Liberal Leader Jeremy Hanson said Ms Burch had many questions to answer, "in particular how a convicted criminal was allowed into schools to interact with schoolchildren without a Working with Vulnerable People clearance".
"The safety of our children must be the priority and, in this case, for reasons unexplained, the law has been broken," he said. "The question is whether this is a systemic problem and other criminals are regularly exposed to schoolchildren, or whether this particular individual received special treatment."
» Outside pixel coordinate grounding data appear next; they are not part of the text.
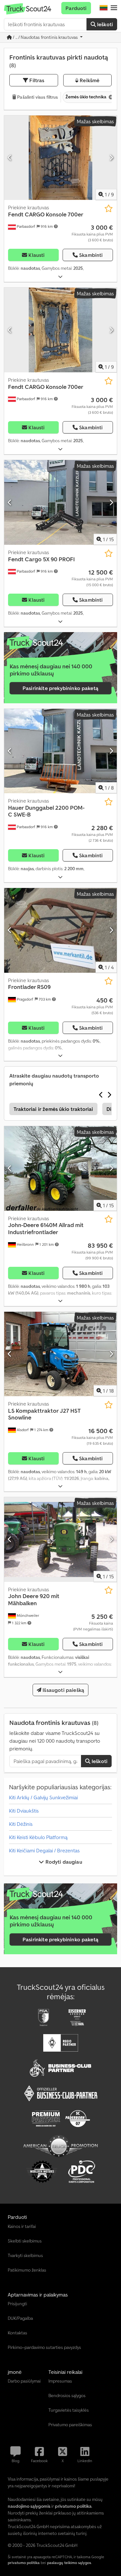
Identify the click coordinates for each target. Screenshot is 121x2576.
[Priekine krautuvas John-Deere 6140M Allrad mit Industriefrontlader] (60, 1168)
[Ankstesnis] (9, 157)
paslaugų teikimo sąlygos (69, 2562)
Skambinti (91, 255)
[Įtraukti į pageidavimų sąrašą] (108, 208)
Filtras (36, 80)
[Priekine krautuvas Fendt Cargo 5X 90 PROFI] (60, 502)
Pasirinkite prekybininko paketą (60, 688)
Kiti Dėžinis (21, 1824)
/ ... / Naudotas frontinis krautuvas (45, 37)
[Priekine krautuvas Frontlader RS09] (60, 930)
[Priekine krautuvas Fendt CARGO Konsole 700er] (60, 157)
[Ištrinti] (110, 97)
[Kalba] (103, 8)
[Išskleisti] (60, 277)
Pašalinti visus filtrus (37, 97)
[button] (114, 8)
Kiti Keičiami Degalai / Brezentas (44, 1850)
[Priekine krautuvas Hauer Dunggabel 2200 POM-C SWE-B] (60, 751)
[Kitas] (111, 157)
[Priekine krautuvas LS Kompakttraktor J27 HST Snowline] (60, 1354)
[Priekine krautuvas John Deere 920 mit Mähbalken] (60, 1539)
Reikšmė (88, 80)
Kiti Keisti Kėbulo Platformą (38, 1837)
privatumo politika (24, 2562)
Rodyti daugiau (63, 1861)
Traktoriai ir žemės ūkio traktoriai (53, 1109)
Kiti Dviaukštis (24, 1810)
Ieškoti (104, 24)
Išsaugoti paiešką (62, 1690)
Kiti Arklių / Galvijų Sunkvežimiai (43, 1797)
Ms Burch was absent from the chamber for much of the morning and a motion she was to bring to set up an inquiry on gaming machines was put off for the day. But she appeared at Question Time, when she was asked by the Opposition whether she had given any directions or guidance to her directorate to facilitate visits by her son to schools, to which she answered "no".
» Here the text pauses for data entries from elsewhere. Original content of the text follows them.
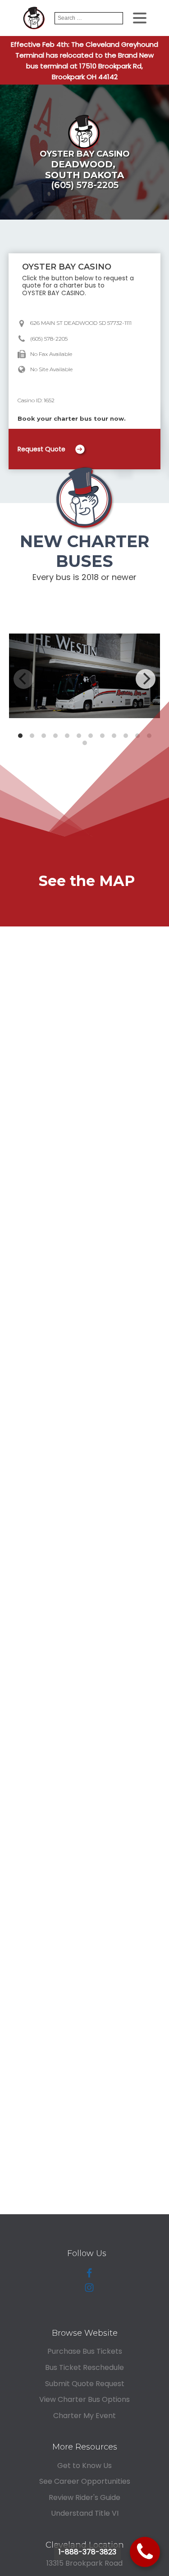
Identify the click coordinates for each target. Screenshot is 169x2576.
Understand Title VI (85, 2513)
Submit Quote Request (84, 2383)
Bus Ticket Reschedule (84, 2367)
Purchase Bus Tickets (84, 2351)
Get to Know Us (84, 2465)
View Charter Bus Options (84, 2399)
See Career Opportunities (84, 2481)
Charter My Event (84, 2415)
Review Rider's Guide (84, 2497)
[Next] (145, 679)
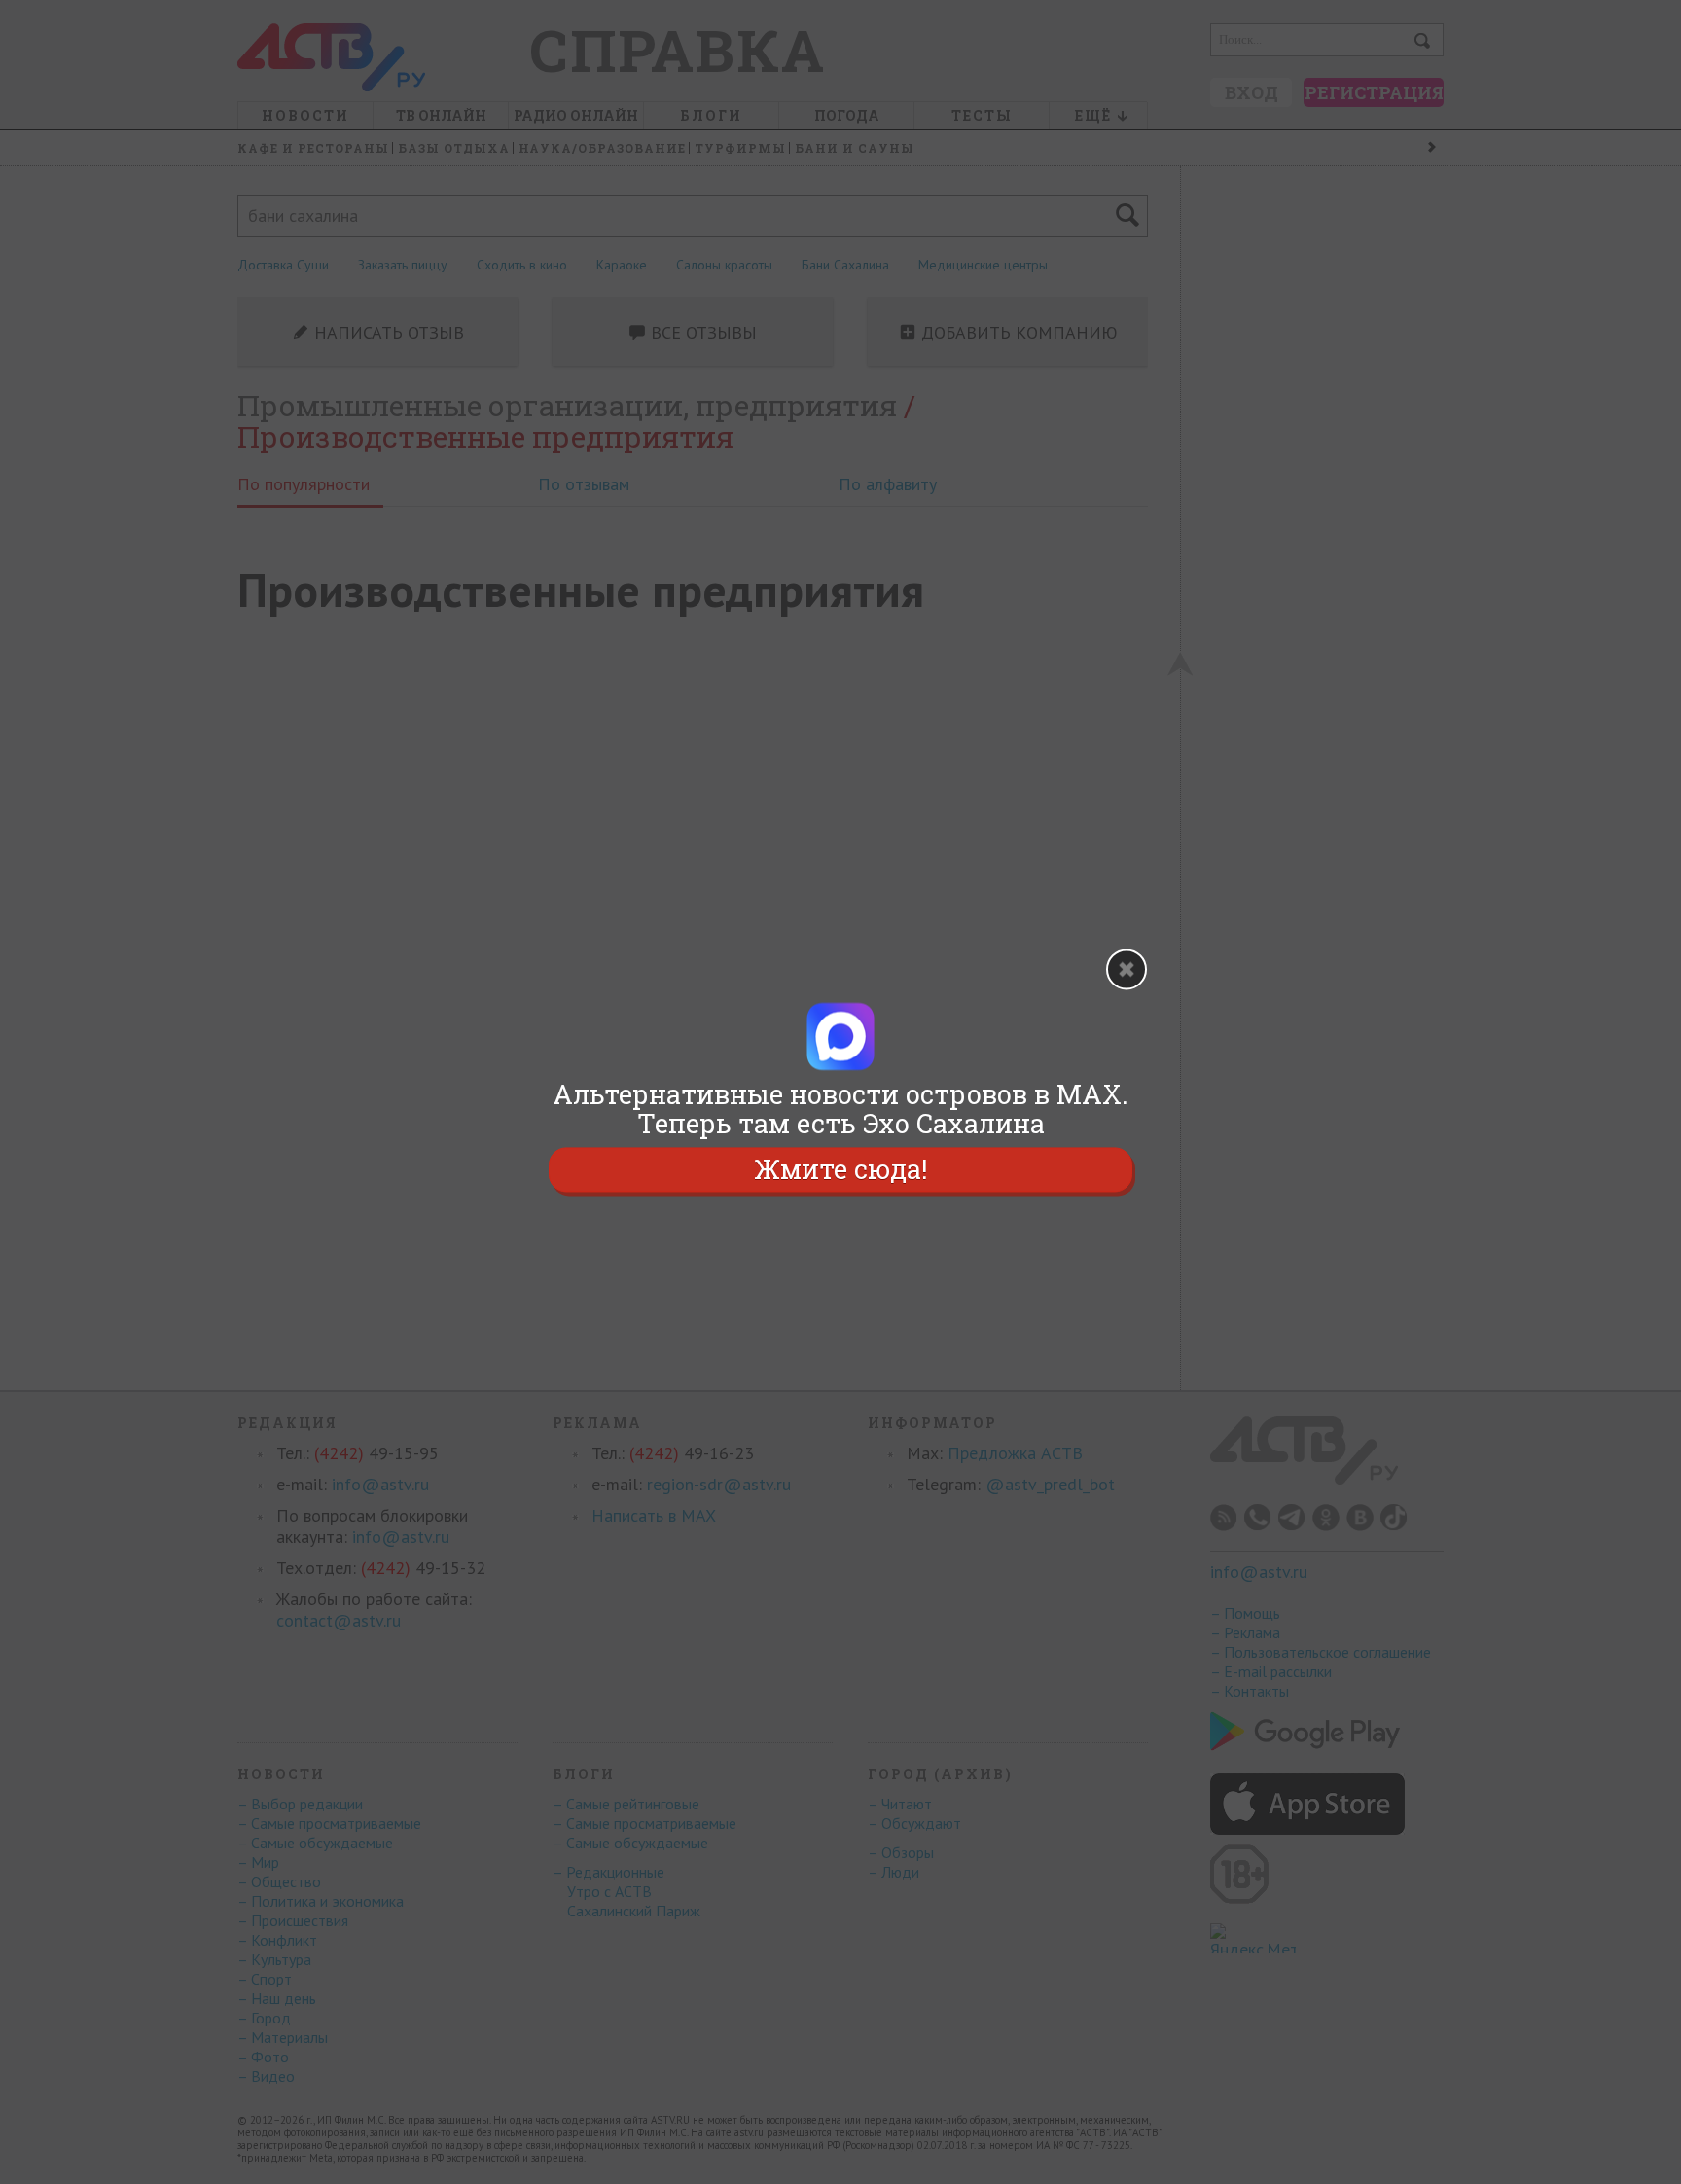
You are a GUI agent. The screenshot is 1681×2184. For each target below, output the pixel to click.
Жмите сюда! (840, 1169)
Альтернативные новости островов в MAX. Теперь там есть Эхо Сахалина (840, 1109)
Lloyd Burch was convicted of aggravated robbery in April and given six months to turn his life around before sentencing, during which time he was taken on by Menslink in its Silence is Deadly program, visiting schools to talk to teenage boys. His volunteer work and a reference from Menslink chief executive Martin Fisk helped him escape a jail term when he was sentenced in June.
Mrs Burch has not answered media questions on whether she spoke with youth mentoring group Menslink about helping her son, beyond saying it was his responsibility, and had no bearing on her ministerial responsibilities. Ms Burch is Minister for Education, and was Minister for Multicultural Affairs during last year's festival.
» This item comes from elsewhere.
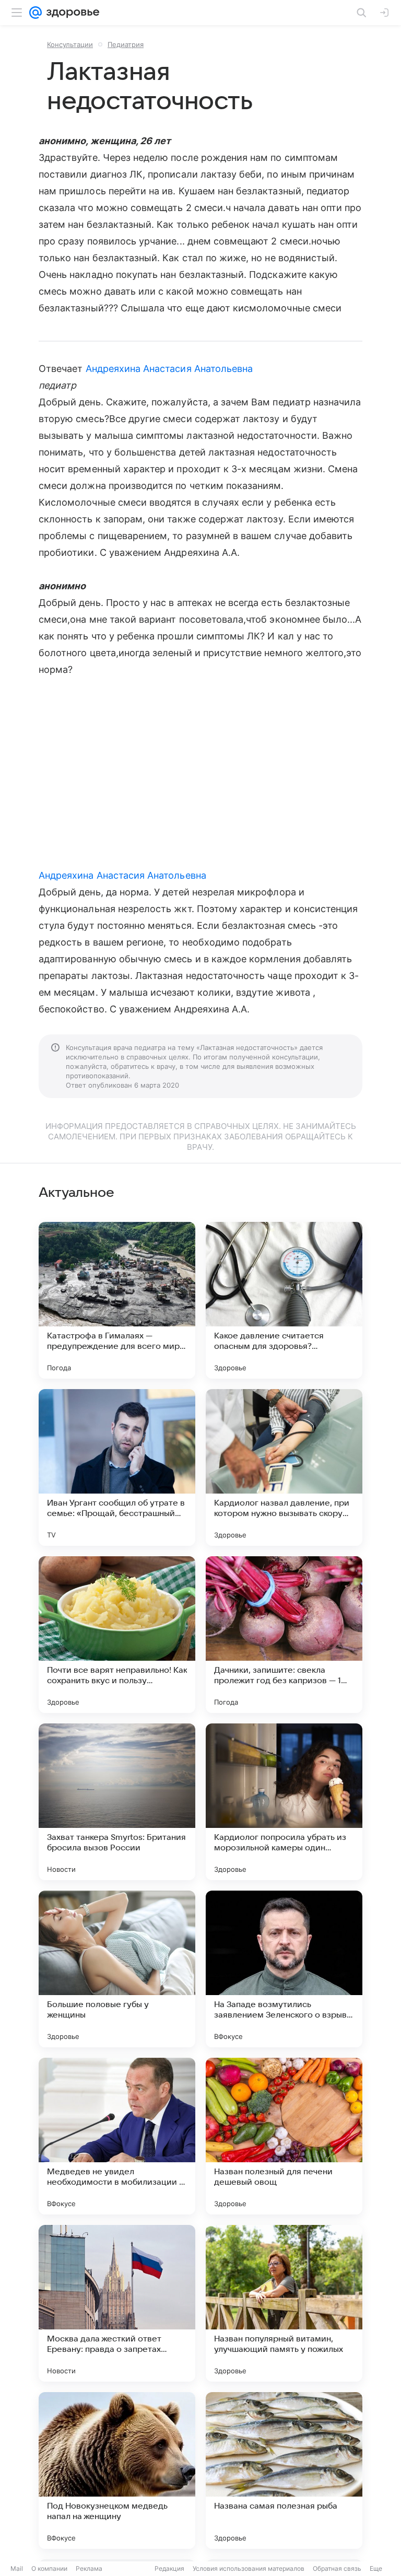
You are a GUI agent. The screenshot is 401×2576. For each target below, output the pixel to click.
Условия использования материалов (248, 2568)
The issue has left many at Menslink unhappy, including the board, whose then chairman Peter Clarke said he had been "absolutely aghast" at the discovery of Lloyd Burch's criminal conviction. Menslink says Lloyd Burch shouldn't have been in schools with that background and did not have the required Working with Vulnerable People card – a breach that Menslink self-reported to the Office of Regulatory Services, which imposed a $2500 fine on the group.
Staff are unhappy they were expected to take Lloyd Burch into schools without knowing about his background, although they were told he was the education minister's son.
But a spokesman for Chief Minister Andrew Barr said it was an "administrative oversight" and the matter was closed. "It is unfortunate for Menslink that there was an administrative oversight in this case, but this should not detract from the excellent work they do with young men in our community," he said, dismissing the concern as "media hysteria".
He was not briefed about "the private lives of his colleagues' adult children" and had found out "at roughly the same time as the rest of the community", he said, echoing Ms Burch's insistence that it had "no bearing on her ministerial responsibilities".
Menslink's main funding is through the Community Services directorate (Mr Barr's portfolio last year), but the Silence is Deadly program received some funding from the Education Directorate.
On Thursday, education groups expressed concern and restated their support for laws that require regular visitors to a school to have a Working with Vulnerable People card.
Australian Education Union ACT branch secretary Glenn Fowler said, "Yes, we are concerned that there appears to have been an omission."
"We expect that legislation to be complied with. We are concerned about any situation in which someone is on school grounds when that visit does not comply with the legislation."
It is unclear what Lloyd Burch talked to students about. Menslink staff say his conviction for aggravated robbery was not the kind of information shared with school students, but Menslink chief executive Martin Fisk provided a reference for him for his October sentencing in which he said Lloyd Burch had been speaking since April "about his spiral into drugs and the crime he committed".
A strong supporter of the Silence is Deadly program, the principal of Stromlo High School, Dr Michael Kindler, said It would be "absolutely not" appropriate to have young men speaking about their crimes or drug use. He pointed to a different group including reformed drug addicts that made school visits, which Dr Kindler said he did not allow in his school because it "scandalises and dramatises personal experience".
"I strongly discourage such practice because it is counter-productive," he said. "Educating young people is not achieved through fear of them ending up in such situations. Educating young people to deal with emotional matters such as instability, self-harm, anxiety, depression is best addressed by people who are properly qualified."
Stromlo High School was one of many schools to host a Menslink visit last year, but Lloyd Burch was not among the visitors. Dr Kindler said all of the Menslink team had signed in and showed their Working with Vulnerable People documentation.
The team had talked about the need to speak up and get help, about friendship and darker issues such as depression, self harm and anxiety. He had been impressed with their ability to involve large groups of boys in discussion and it would be a shame if the current controversy cast a cloud over that, he said.
The schools visited by Lloyd Burch have not been divulged.
Belconnen High School principal David McCarthy said he strongly supported the Silence is Deadly program, which was well run and saw an increase after each visit in the number of boys seeking help and counselling. Lloyd Burch had not visited with Menslink and the school had a very clear policy of checking Working with Vulnerable People cards, he said.
The director of Catholic Education, Moira Najdecki, said the organisation ensured volunteers obtained the cards in line with the law. The assistant secretary of the Independent Education Union's ACT branch, Carol Matthews, said the law was providing important protection for schoolchildren, a message echoed by the the ACT Council of Parents and Citizens Associations.
Also on Thursday it emerged that Mr Fisk provided a second reference for Lloyd Burch, for his April court case. In that reference, Mr Fisk said Lloyd Burch had collected money twice for Menslink – at the Multicultural Festival in February and at a Brumbies match in March.
"I was personally very impressed when he volunteered for us again in March, as I understood this was on his own initiative and not on the recommendation of his family," Mr Fisk wrote.